Here we show how a strategy with Volatility Breakout could work in a time range of a few or many quarters of an hour. We call this swing-trading strategy “The Locust”.

7.2.1. Here we have a year of the Euro vs the US-Dollar of 2011 (the June 2011 future). In the middle is the ATREMA, the ATR of 228 periods ( aka 3 days) with an EMA of 3 periods and two lookback points to figure out the actual trend. The breakout should be traden following the trend.
The there is the stochastic indicator on that ATREMA with two thresholds

This picture gives a detail view. The market (Euro/US-Dollar, 15 minutes). ATREMA. Atrema-Stochastics-EMA with two thresholds.

We can have the same with the stochastics on an EMA of the Standard Deviation.

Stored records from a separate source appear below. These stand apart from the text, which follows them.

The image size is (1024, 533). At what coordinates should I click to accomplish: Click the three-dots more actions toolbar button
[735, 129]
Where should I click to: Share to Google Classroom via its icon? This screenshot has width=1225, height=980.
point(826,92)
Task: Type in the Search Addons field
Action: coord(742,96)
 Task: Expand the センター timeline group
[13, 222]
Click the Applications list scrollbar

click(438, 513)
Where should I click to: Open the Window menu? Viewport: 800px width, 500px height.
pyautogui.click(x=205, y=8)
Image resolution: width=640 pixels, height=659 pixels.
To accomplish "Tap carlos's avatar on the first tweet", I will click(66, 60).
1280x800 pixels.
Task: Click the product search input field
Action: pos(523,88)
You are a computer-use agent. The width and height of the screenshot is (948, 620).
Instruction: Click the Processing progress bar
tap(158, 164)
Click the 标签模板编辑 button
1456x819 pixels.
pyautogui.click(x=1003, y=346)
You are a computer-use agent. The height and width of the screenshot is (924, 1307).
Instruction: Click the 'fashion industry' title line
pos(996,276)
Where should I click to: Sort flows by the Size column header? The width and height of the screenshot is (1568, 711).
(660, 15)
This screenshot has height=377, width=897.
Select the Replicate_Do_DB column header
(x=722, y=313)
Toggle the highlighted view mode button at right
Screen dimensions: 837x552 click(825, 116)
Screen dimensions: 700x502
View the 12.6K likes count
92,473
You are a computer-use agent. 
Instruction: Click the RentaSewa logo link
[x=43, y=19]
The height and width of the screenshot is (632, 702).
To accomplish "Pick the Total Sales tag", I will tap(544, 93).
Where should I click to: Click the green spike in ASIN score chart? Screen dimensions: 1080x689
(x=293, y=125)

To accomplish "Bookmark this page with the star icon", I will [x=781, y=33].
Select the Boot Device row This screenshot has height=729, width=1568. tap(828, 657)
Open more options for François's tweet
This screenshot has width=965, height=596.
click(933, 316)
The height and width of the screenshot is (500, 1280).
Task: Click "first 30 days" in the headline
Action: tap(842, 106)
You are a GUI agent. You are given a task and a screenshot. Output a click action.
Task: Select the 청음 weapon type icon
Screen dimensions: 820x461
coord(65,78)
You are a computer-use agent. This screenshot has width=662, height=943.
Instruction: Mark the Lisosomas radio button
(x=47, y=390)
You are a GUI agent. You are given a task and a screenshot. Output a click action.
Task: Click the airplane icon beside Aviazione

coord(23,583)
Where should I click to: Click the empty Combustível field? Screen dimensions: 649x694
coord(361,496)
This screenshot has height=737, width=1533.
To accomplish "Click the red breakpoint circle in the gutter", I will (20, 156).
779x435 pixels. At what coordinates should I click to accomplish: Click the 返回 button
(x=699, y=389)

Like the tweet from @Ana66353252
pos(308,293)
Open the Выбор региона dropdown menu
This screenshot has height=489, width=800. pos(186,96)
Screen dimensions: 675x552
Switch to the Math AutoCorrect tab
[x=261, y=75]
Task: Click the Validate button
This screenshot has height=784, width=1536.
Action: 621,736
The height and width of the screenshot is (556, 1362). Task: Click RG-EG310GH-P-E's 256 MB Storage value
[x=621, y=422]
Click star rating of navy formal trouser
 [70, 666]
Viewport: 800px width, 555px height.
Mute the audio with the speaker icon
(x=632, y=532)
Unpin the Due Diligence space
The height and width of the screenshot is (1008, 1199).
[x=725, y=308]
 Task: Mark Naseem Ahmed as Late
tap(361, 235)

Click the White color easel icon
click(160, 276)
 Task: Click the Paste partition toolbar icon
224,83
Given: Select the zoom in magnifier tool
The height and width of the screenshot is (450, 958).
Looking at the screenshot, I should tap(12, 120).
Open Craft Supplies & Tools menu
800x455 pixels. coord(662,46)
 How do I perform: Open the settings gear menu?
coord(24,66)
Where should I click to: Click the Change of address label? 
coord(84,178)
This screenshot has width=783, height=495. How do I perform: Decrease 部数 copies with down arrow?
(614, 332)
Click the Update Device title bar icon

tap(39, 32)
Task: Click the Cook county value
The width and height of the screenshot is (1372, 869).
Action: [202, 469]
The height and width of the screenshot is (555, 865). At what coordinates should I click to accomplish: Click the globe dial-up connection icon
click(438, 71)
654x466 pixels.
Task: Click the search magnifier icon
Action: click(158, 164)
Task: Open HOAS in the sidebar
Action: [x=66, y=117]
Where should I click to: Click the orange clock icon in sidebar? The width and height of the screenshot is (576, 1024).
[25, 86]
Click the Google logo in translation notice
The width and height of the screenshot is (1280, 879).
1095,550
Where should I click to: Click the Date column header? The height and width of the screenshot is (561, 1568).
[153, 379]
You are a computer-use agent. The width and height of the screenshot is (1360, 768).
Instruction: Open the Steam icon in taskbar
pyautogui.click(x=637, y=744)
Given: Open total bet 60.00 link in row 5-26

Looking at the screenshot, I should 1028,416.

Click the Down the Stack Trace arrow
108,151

Same market, same time-frame. Yet looks quite different. The standard deviation gives more signals than the ATR. Maybe too much signals.

Closer look. Entry signals are happening when the StDev moves above the lower threshold from very low or zero. We secure the trade with a trailing stop. We could also exit the trade as soon as the StDev moves above or below the upper thresholds.

Works also with short trades. Sell or buy depends on the trend filter.

In that year (June 2010 to 2011) this strategy would have performed pretty well.

We could apply it as well to other markets, like here is the FESX (EuroStoxx50). See the diffrence of signals between the stochastics on ATR and StDev.

It would have worked very well with the E-mini S&P, when we only trade bullish, But that was a bullish trend market and we should see how it performs with sideways markets.